ABOUT THIS EXERCISE
Filter this listing down to the lines that contain the word "computer", and copy them.

RECORD EXCERPTS

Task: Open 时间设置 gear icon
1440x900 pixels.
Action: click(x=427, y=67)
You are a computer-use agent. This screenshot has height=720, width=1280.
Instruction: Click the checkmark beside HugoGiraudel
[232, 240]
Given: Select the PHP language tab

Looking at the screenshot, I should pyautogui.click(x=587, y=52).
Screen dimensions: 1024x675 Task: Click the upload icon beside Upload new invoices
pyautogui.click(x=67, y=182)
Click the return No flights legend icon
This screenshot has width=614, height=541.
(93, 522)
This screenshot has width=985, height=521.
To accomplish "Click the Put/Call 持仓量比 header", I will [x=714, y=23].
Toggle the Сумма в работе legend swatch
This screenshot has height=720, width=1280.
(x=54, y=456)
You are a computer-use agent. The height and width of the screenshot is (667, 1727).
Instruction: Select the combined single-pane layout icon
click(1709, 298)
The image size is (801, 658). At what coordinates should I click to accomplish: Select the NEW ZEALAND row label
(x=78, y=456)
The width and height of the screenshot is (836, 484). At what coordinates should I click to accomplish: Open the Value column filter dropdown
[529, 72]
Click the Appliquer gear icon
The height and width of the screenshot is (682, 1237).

ANSWER FOR THE TASK
You are a computer-use agent. This screenshot has height=720, width=1280.
You are a computer-use agent. The height and width of the screenshot is (667, 1727).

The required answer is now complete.